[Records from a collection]
----
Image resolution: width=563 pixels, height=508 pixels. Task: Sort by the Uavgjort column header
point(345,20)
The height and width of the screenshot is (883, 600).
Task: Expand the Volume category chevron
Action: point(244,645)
----
Your reply should contain every record, unchanged and complete.

- **Answer for this exercise**:
Image resolution: width=563 pixels, height=508 pixels. Task: Sort by the Uavgjort column header
point(345,20)
The height and width of the screenshot is (883, 600).
Task: Expand the Volume category chevron
Action: point(244,645)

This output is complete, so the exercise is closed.